By default, i.e., if no arguments other than Y are passed, the model is fitted with an intercept for the regression across-samples and one intercept for the regression across genes, both for mu and for pi.

This means that by default the model is fitted with X_mu = X_pi = 1_n and V_mu = V_pi = 1_J. If the user explicitly passes the design matrices, this behavior is overwritten, i.e., the user needs to explicitly include the intercept in the design matrices.

If Y is a Summarized experiment, the function uses the assay named "counts", if any, or the first assay.

Currently, if Y is a sparseMatrix, this calls the zinbFit method on as.matrix(Y)

Value

An object of class ZinbModel that has been fitted by penalized maximum likelihood on the data.

Methods (by class)

  • zinbFit(SummarizedExperiment): Y is a SummarizedExperiment.

  • zinbFit(matrix): Y is a matrix of counts (genes in rows).

  • zinbFit(dgCMatrix): Y is a sparse matrix of counts (genes in rows).

See Also

model.matrix.

Examples

se <- SummarizedExperiment(matrix(rpois(60, lambda=5), nrow=10, ncol=6),
                           colData = data.frame(bio = gl(2, 3)))

m <- zinbFit(se, X=model.matrix(~bio, data=colData(se)),
             BPPARAM=BiocParallel::SerialParam())
bio <- gl(2, 3)
m <- zinbFit(matrix(rpois(60, lambda=5), nrow=10, ncol=6),
             X=model.matrix(~bio), BPPARAM=BiocParallel::SerialParam())

Initialize the parameters of a ZINB regression model

Description

The initialization performs quick optimization of the parameters with several simplifying assumptions compared to the true model: non-zero counts are models as log-Gaussian, zeros are modeled as dropouts.
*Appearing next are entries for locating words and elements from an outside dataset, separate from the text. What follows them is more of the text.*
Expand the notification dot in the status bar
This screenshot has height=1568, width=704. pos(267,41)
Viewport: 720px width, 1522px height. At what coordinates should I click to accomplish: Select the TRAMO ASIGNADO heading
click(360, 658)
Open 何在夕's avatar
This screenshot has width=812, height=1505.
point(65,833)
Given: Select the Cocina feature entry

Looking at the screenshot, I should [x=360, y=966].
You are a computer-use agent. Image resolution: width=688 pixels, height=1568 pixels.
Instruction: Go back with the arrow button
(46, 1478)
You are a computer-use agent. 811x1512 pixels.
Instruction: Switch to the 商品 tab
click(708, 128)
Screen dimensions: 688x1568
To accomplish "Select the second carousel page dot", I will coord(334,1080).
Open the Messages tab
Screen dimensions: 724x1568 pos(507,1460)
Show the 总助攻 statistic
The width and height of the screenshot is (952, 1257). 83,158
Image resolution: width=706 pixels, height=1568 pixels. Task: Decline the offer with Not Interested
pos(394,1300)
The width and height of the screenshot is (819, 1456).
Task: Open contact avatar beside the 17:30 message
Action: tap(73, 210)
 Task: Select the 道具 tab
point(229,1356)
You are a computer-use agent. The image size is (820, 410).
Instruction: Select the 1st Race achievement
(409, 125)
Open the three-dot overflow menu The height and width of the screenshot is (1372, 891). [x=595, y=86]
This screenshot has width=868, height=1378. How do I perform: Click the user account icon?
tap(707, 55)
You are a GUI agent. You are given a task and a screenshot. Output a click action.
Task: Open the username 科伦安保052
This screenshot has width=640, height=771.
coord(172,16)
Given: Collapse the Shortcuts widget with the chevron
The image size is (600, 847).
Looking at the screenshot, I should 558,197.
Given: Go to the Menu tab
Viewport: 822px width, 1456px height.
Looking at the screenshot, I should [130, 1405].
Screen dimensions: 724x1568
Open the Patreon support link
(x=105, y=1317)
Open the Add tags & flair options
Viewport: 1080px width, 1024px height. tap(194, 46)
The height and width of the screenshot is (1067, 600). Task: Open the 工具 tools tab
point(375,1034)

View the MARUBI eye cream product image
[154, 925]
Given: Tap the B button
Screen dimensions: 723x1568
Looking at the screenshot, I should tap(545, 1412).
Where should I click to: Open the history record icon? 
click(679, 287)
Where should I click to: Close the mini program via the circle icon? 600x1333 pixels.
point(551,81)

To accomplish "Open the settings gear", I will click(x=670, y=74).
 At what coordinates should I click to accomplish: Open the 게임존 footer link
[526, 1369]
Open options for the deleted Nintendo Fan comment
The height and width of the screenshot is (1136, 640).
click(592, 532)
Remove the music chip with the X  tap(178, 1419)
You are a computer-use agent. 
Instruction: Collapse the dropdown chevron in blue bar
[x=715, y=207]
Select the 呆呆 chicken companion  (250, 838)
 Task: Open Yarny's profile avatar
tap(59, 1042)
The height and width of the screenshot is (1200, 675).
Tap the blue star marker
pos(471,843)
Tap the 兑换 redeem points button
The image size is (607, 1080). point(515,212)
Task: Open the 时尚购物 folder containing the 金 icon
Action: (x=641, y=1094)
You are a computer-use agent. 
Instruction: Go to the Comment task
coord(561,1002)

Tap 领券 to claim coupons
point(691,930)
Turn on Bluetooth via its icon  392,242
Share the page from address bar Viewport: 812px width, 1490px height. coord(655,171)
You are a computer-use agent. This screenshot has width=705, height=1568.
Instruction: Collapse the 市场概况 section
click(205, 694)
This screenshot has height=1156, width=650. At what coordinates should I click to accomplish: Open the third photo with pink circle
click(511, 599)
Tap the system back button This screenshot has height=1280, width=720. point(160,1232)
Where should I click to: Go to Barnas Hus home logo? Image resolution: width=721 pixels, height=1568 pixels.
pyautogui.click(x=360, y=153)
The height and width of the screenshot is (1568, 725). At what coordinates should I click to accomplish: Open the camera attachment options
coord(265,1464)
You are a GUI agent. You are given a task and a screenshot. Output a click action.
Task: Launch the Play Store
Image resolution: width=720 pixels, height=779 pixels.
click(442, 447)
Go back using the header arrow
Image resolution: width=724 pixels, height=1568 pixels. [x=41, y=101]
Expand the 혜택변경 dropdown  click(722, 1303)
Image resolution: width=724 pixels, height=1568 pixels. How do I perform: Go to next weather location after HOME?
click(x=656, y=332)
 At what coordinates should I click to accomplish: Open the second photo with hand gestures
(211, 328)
The dispersion parameter is not modified.

Usage

zinbInitialize(
  m,
  Y,
  nb.repeat = 2,
  it.max = 100,
  BPPARAM = BiocParallel::bpparam()
)

Arguments

m

The model of class ZinbModel

Y

The matrix of counts.

nb.repeat

Number of iterations for the estimation of beta_mu and gamma_mu.

it.max

Maximum number of iterations in softImpute.

BPPARAM

object of class bpparamClass that specifies the back-end to be used for computations. See bpparam for details.

Value

An object of class ZinbModel similar to the one given as argument with modified parameters alpha_mu, alpha_pi, beta_mu, beta_pi, gamma_mu, gamma_pi, W.

Examples

Y <- matrix(rpois(60, lambda=2), 6, 10)
bio <- gl(2, 3)
time <- rnorm(6)
gc <- rnorm(10)
m <- zinbModel(Y, X=model.matrix(~bio + time), V=model.matrix(~gc),
             which_X_pi=1L, which_V_mu=1L, K=1)
m <- zinbInitialize(m, Y, BPPARAM=BiocParallel::SerialParam())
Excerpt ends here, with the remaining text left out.